Task brief:
Each entry is to be retyped without alteration, and no picture is to be included.

*** Source data Section Begins ***

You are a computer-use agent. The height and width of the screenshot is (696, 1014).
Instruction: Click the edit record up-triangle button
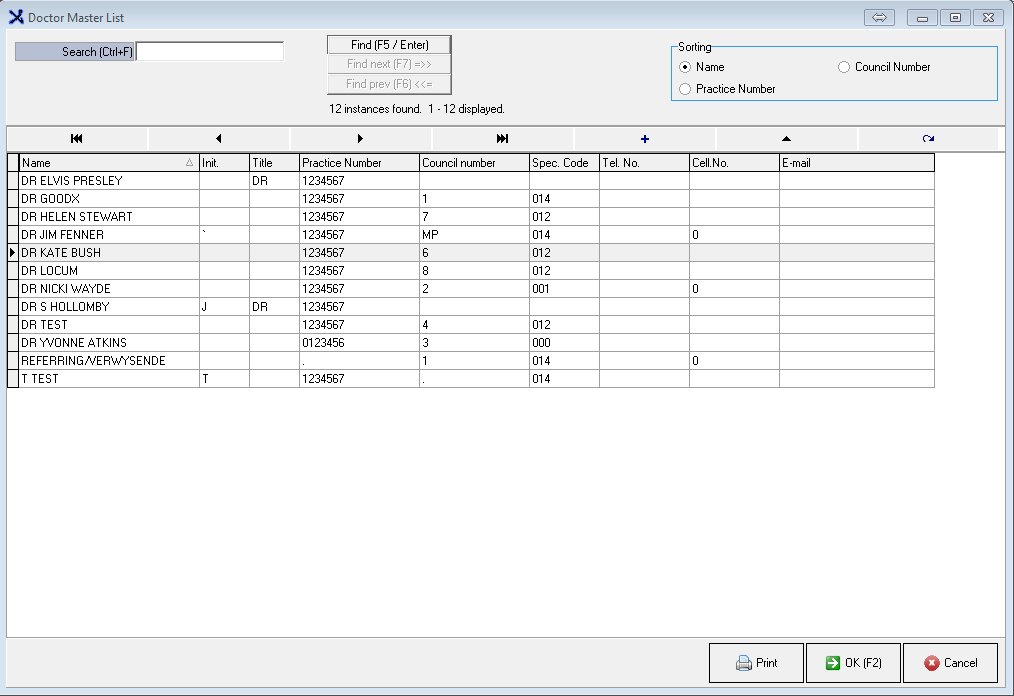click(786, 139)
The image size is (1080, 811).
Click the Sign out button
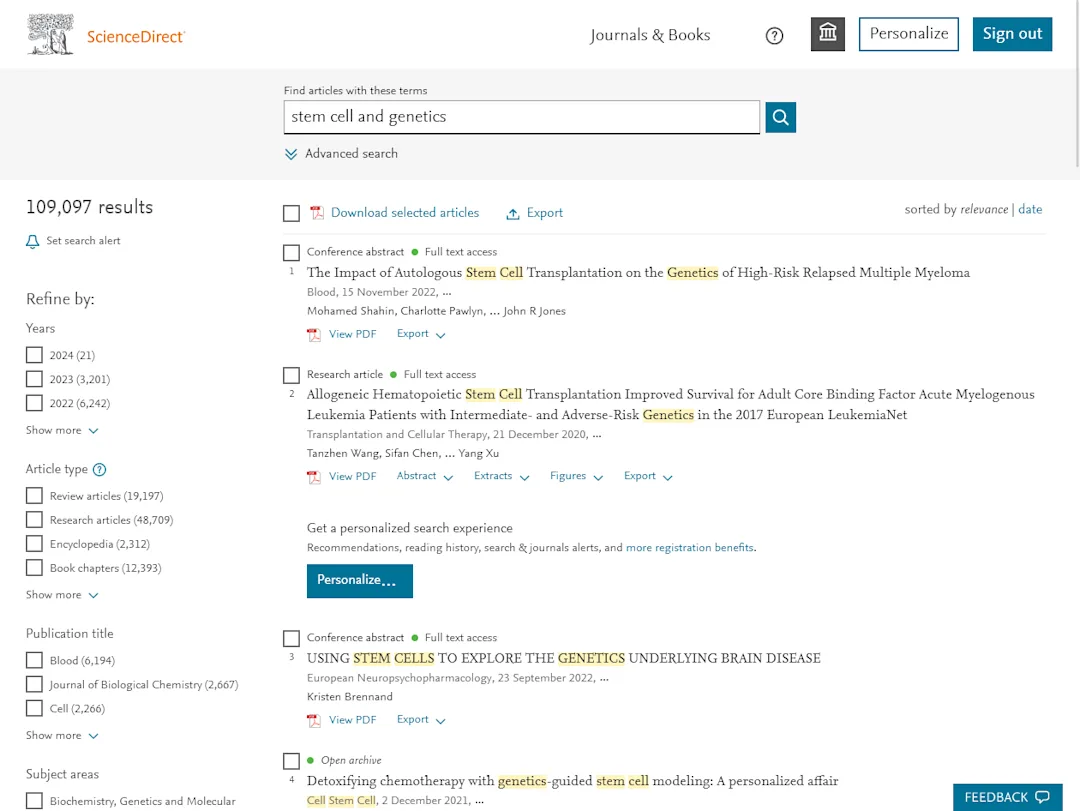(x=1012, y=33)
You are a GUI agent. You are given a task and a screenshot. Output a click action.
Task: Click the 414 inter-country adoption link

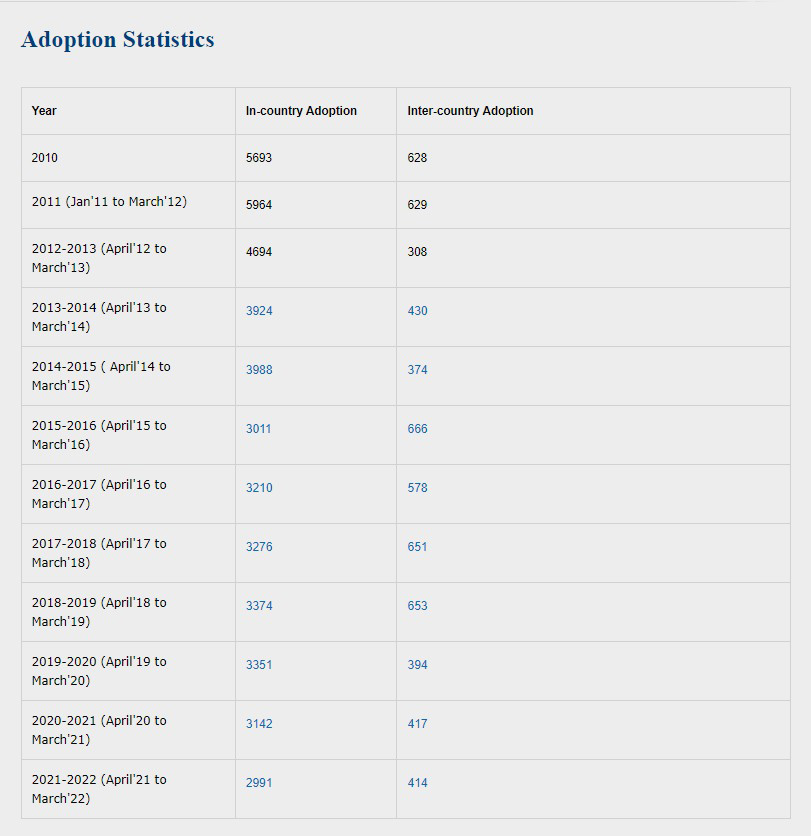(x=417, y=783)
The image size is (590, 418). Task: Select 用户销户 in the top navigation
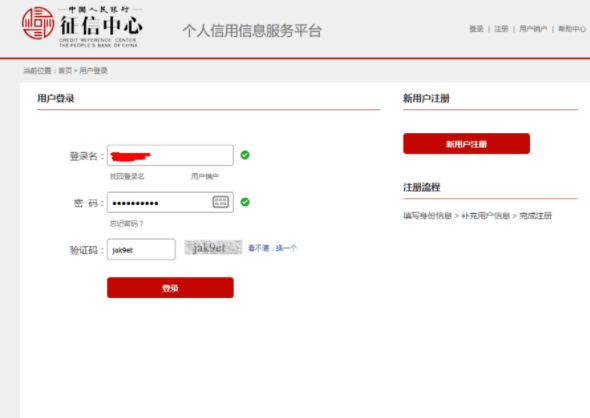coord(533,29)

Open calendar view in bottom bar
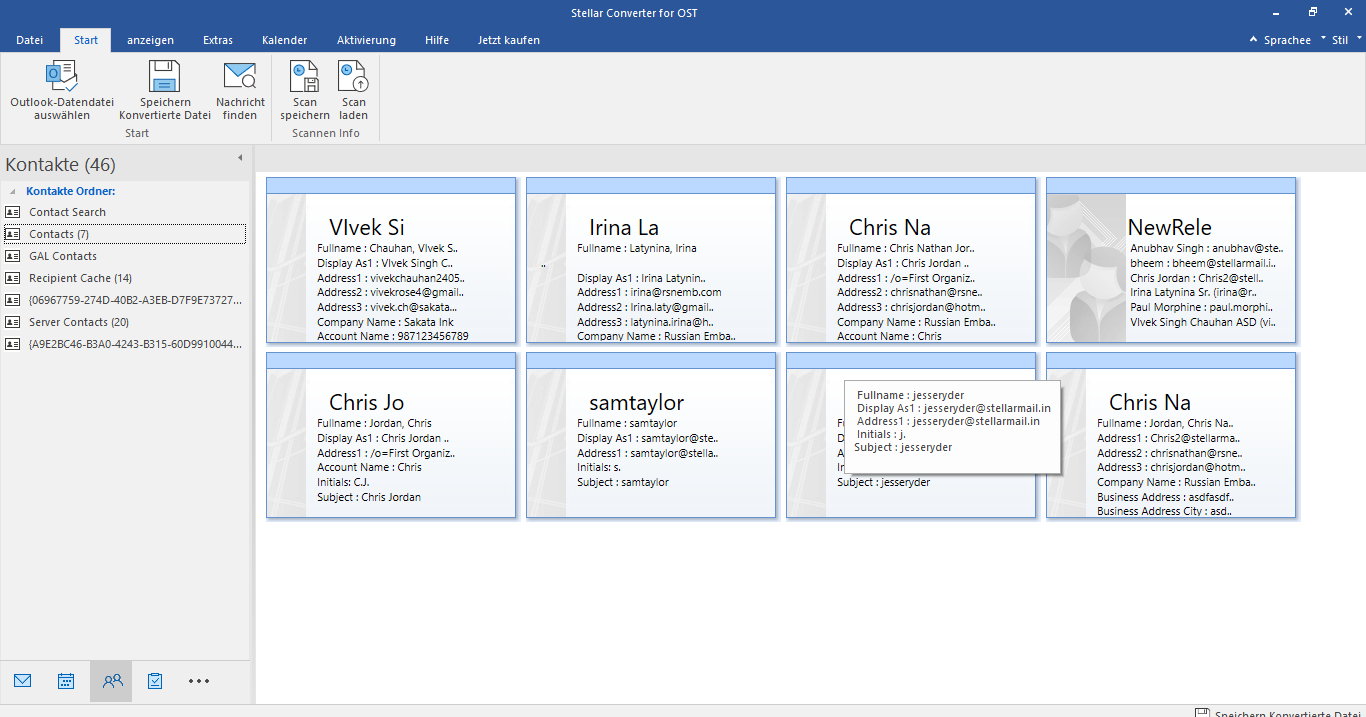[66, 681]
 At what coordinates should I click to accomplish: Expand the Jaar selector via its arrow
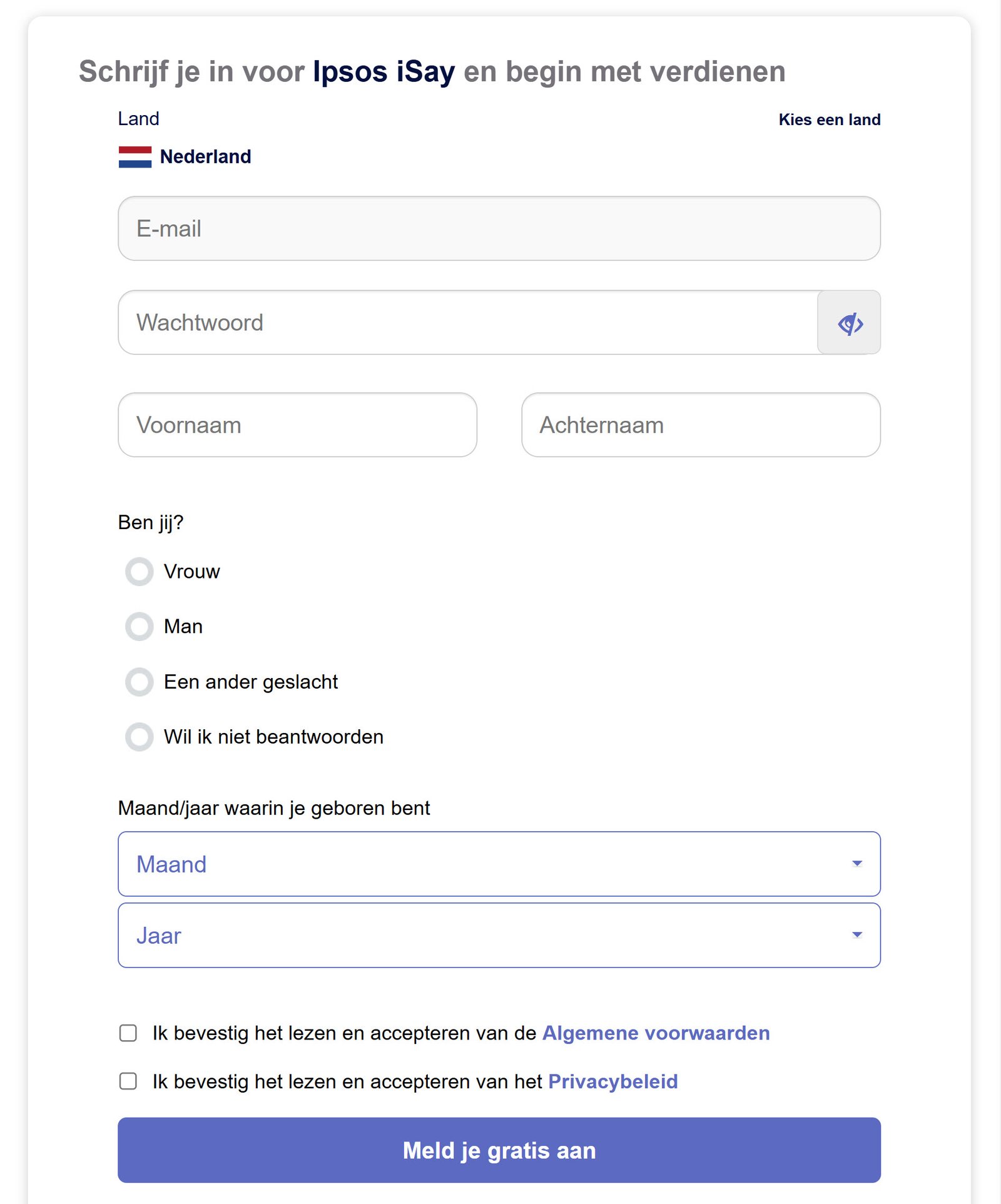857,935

*** Source data Section Ends ***

Result:
You are a computer-use agent. The height and width of the screenshot is (696, 1014).
Instruction: Click the edit record up-triangle button
click(786, 139)
The image size is (1080, 811).
Click the Sign out button
(x=1012, y=33)
You are a GUI agent. You are given a task and a screenshot. Output a click action.
Task: Click the 414 inter-country adoption link

(x=417, y=783)
The image size is (590, 418). Task: Select 用户销户 in the top navigation
coord(533,29)

Open calendar view in bottom bar
[66, 681]
 At what coordinates should I click to accomplish: Expand the Jaar selector via its arrow
857,935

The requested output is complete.